Li Jing, Fan Junsong, Wang Yuxi, Yang Yuran, Zhang Zhaoxiang
IEEE Trans Image Process. 2023;32:5808-5822. doi: 10.1109/TIP.2023.3322564. Epub 2023 Oct 26.
Interactive object segmentation aims to produce object masks with user interactions, such as clicks, bounding boxes, and scribbles. Click point is the most popular interactive cue for its efficiency, and related deep learning methods have attracted lots of interest in recent years. Most works encode click points as gaussian maps and concatenate them with images as the model's input. However, the spatial and semantic information of gaussian maps would be noised through multiple convolution layers and won't be fully exploited by top layers for mask prediction. To pass click information to top layers exactly and efficiently, we propose a coarse mask guided model (CMG) which predicts coarse masks with a coarse module to guide the object mask prediction. Specifically, the coarse module encodes user clicks as query features and enriches their semantic information with backbone features through transformer layers, coarse masks are generated based on the enriched query feature and fed into CMG's decoder. Benefiting from the efficiency of transformer, CMG's coarse module and decoder module are lightweight and computationally efficient, making the interaction process more smooth. Experiments on several segmentation benchmarks demonstrate the effectiveness of our method, and we get new state-of-the-art results compared with previous works.
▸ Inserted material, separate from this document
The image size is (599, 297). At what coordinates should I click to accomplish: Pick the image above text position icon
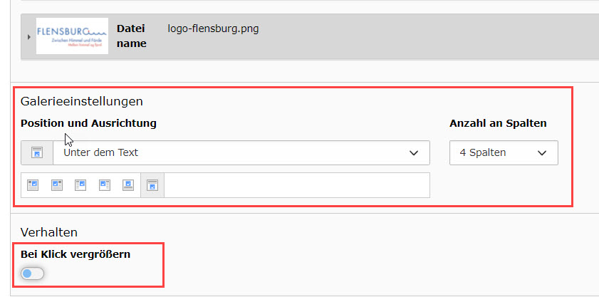(x=128, y=185)
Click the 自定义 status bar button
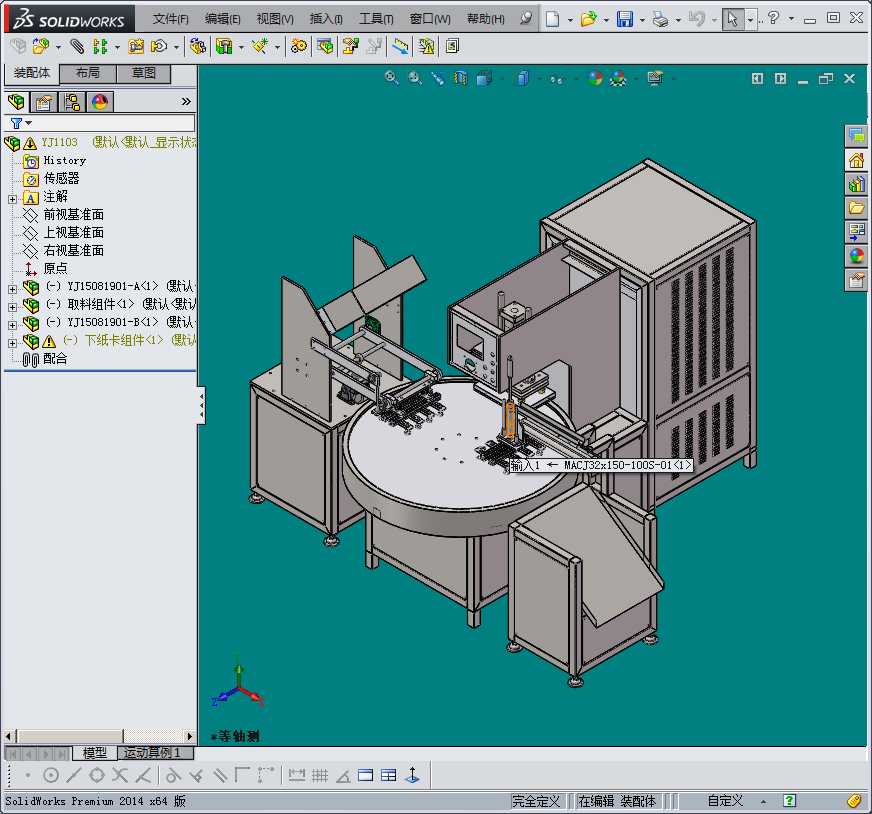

交互式目标分割旨在通过用户交互(如点击、边界框和涂鸦)生成目标掩码。点击点因其效率而成为最流行的交互线索,近年来相关的深度学习方法引起了广泛关注。大多数工作将点击点编码为高斯图,并将其与图像连接作为模型的输入。然而,高斯图的空间和语义信息会在多个卷积层中被噪声干扰,并且顶层不会充分利用这些信息进行掩码预测。为了准确且高效地将点击信息传递到顶层,我们提出了一种粗掩码引导模型(CMG),该模型使用一个粗模块预测粗掩码来指导目标掩码预测。具体来说,粗模块将用户点击编码为查询特征,并通过Transformer层利用主干特征丰富其语义信息,基于丰富后的查询特征生成粗掩码并输入到CMG的解码器中。受益于Transformer的效率,CMG的粗模块和解码器模块轻量级且计算高效,使得交互过程更加流畅。在多个分割基准上的实验证明了我们方法的有效性,与之前的工作相比,我们取得了新的最优结果。